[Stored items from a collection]

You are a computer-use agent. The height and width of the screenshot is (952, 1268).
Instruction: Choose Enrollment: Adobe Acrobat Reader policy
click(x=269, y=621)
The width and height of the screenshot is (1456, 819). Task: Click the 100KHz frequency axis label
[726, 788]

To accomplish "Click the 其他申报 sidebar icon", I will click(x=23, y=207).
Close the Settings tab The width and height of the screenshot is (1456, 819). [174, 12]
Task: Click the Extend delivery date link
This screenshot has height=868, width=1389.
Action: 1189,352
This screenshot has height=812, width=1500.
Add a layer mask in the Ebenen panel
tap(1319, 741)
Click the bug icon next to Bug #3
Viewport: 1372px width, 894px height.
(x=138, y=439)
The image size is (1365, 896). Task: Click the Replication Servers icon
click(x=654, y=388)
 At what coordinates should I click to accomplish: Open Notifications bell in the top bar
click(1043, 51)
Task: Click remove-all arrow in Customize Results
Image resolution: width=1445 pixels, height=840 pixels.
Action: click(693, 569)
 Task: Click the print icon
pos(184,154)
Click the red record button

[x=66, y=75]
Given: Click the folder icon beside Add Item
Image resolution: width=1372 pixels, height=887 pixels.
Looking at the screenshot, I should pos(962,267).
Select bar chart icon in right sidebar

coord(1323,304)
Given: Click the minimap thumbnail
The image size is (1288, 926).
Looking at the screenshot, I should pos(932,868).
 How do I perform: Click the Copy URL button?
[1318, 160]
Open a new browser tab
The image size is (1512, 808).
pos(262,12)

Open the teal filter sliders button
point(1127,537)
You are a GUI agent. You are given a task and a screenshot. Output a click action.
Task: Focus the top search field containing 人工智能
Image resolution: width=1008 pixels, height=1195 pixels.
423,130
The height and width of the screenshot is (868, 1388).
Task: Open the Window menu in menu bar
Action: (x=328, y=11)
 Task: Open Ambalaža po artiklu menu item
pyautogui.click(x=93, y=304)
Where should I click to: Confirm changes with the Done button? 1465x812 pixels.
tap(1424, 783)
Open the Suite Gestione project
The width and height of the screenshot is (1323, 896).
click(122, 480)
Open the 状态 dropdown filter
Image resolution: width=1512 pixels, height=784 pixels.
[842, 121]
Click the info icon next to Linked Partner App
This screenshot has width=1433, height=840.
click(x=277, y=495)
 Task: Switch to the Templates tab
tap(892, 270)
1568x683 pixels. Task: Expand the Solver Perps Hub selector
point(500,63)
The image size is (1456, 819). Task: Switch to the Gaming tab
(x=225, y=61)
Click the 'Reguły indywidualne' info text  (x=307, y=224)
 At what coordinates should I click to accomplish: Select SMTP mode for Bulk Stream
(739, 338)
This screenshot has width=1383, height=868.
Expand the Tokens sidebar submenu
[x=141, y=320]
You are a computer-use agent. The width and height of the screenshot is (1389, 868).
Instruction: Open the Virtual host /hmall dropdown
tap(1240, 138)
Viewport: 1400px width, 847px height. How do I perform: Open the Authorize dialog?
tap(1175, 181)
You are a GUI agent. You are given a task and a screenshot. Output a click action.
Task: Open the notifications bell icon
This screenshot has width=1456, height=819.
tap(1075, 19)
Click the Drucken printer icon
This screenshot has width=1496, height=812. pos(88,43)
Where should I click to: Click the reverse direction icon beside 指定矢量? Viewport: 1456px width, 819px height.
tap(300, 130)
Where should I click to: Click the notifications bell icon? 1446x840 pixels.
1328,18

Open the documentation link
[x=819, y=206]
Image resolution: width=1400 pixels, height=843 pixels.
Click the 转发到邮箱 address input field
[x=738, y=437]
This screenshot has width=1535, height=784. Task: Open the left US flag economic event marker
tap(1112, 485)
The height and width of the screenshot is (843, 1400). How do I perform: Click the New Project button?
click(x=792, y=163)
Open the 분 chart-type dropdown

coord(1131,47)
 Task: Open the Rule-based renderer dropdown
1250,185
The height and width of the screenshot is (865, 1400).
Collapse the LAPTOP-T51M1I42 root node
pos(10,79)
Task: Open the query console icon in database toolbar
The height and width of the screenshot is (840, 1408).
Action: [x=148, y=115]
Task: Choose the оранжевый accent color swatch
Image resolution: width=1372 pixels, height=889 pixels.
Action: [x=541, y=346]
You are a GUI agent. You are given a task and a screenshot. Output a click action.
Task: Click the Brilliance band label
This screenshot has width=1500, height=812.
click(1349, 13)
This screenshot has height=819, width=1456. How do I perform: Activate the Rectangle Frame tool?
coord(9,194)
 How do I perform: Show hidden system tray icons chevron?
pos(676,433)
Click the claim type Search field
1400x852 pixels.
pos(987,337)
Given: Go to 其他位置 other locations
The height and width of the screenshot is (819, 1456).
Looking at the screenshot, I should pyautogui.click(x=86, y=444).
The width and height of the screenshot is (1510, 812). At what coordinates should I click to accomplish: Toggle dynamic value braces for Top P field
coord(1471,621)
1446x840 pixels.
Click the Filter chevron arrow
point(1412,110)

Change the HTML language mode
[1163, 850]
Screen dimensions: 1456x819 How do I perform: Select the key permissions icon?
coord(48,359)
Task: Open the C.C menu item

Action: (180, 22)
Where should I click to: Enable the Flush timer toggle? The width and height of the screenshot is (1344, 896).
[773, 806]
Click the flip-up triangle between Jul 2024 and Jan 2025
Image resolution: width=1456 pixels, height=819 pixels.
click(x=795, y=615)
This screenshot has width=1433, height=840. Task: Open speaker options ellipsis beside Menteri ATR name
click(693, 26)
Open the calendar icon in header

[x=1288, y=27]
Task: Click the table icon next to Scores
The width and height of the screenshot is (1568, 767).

What to do:
Above are the records; retype every one exactly.

Solution for this task:
You are a computer-use agent. The height and width of the screenshot is (952, 1268).
Instruction: Choose Enrollment: Adobe Acrobat Reader policy
click(x=269, y=621)
The width and height of the screenshot is (1456, 819). Task: Click the 100KHz frequency axis label
[726, 788]

To accomplish "Click the 其他申报 sidebar icon", I will click(x=23, y=207).
Close the Settings tab The width and height of the screenshot is (1456, 819). [174, 12]
Task: Click the Extend delivery date link
This screenshot has height=868, width=1389.
Action: 1189,352
This screenshot has height=812, width=1500.
Add a layer mask in the Ebenen panel
tap(1319, 741)
Click the bug icon next to Bug #3
Viewport: 1372px width, 894px height.
(x=138, y=439)
The image size is (1365, 896). Task: Click the Replication Servers icon
click(x=654, y=388)
 At what coordinates should I click to accomplish: Open Notifications bell in the top bar
click(1043, 51)
Task: Click remove-all arrow in Customize Results
Image resolution: width=1445 pixels, height=840 pixels.
Action: click(693, 569)
 Task: Click the print icon
pos(184,154)
Click the red record button

[x=66, y=75]
Given: Click the folder icon beside Add Item
Image resolution: width=1372 pixels, height=887 pixels.
Looking at the screenshot, I should pos(962,267).
Select bar chart icon in right sidebar

coord(1323,304)
Given: Click the minimap thumbnail
The image size is (1288, 926).
Looking at the screenshot, I should pos(932,868).
 How do I perform: Click the Copy URL button?
[1318, 160]
Open a new browser tab
The image size is (1512, 808).
pos(262,12)

Open the teal filter sliders button
point(1127,537)
You are a GUI agent. You are given a task and a screenshot. Output a click action.
Task: Focus the top search field containing 人工智能
Image resolution: width=1008 pixels, height=1195 pixels.
423,130
The height and width of the screenshot is (868, 1388).
Task: Open the Window menu in menu bar
Action: (x=328, y=11)
 Task: Open Ambalaža po artiklu menu item
pyautogui.click(x=93, y=304)
Where should I click to: Confirm changes with the Done button? 1465x812 pixels.
tap(1424, 783)
Open the Suite Gestione project
The width and height of the screenshot is (1323, 896).
click(122, 480)
Open the 状态 dropdown filter
Image resolution: width=1512 pixels, height=784 pixels.
[842, 121]
Click the info icon next to Linked Partner App
This screenshot has width=1433, height=840.
click(x=277, y=495)
 Task: Switch to the Templates tab
tap(892, 270)
1568x683 pixels. Task: Expand the Solver Perps Hub selector
point(500,63)
The image size is (1456, 819). Task: Switch to the Gaming tab
(x=225, y=61)
Click the 'Reguły indywidualne' info text  (x=307, y=224)
 At what coordinates should I click to accomplish: Select SMTP mode for Bulk Stream
(739, 338)
This screenshot has width=1383, height=868.
Expand the Tokens sidebar submenu
[x=141, y=320]
You are a computer-use agent. The width and height of the screenshot is (1389, 868).
Instruction: Open the Virtual host /hmall dropdown
tap(1240, 138)
Viewport: 1400px width, 847px height. How do I perform: Open the Authorize dialog?
tap(1175, 181)
You are a GUI agent. You are given a task and a screenshot. Output a click action.
Task: Open the notifications bell icon
This screenshot has width=1456, height=819.
tap(1075, 19)
Click the Drucken printer icon
This screenshot has width=1496, height=812. pos(88,43)
Where should I click to: Click the reverse direction icon beside 指定矢量? Viewport: 1456px width, 819px height.
tap(300, 130)
Where should I click to: Click the notifications bell icon? 1446x840 pixels.
1328,18

Open the documentation link
[x=819, y=206]
Image resolution: width=1400 pixels, height=843 pixels.
Click the 转发到邮箱 address input field
[x=738, y=437]
This screenshot has width=1535, height=784. Task: Open the left US flag economic event marker
tap(1112, 485)
The height and width of the screenshot is (843, 1400). How do I perform: Click the New Project button?
click(x=792, y=163)
Open the 분 chart-type dropdown

coord(1131,47)
 Task: Open the Rule-based renderer dropdown
1250,185
The height and width of the screenshot is (865, 1400).
Collapse the LAPTOP-T51M1I42 root node
pos(10,79)
Task: Open the query console icon in database toolbar
The height and width of the screenshot is (840, 1408).
Action: [x=148, y=115]
Task: Choose the оранжевый accent color swatch
Image resolution: width=1372 pixels, height=889 pixels.
Action: [x=541, y=346]
You are a GUI agent. You are given a task and a screenshot. Output a click action.
Task: Click the Brilliance band label
This screenshot has width=1500, height=812.
click(1349, 13)
This screenshot has height=819, width=1456. How do I perform: Activate the Rectangle Frame tool?
coord(9,194)
 How do I perform: Show hidden system tray icons chevron?
pos(676,433)
Click the claim type Search field
1400x852 pixels.
pos(987,337)
Given: Go to 其他位置 other locations
The height and width of the screenshot is (819, 1456).
Looking at the screenshot, I should pyautogui.click(x=86, y=444).
The width and height of the screenshot is (1510, 812). At what coordinates should I click to accomplish: Toggle dynamic value braces for Top P field
coord(1471,621)
1446x840 pixels.
Click the Filter chevron arrow
point(1412,110)

Change the HTML language mode
[1163, 850]
Screen dimensions: 1456x819 How do I perform: Select the key permissions icon?
coord(48,359)
Task: Open the C.C menu item

Action: (180, 22)
Where should I click to: Enable the Flush timer toggle? The width and height of the screenshot is (1344, 896).
[773, 806]
Click the flip-up triangle between Jul 2024 and Jan 2025
Image resolution: width=1456 pixels, height=819 pixels.
click(x=795, y=615)
This screenshot has width=1433, height=840. Task: Open speaker options ellipsis beside Menteri ATR name
click(693, 26)
Open the calendar icon in header

[x=1288, y=27]
Task: Click the table icon next to Scores
The width and height of the screenshot is (1568, 767).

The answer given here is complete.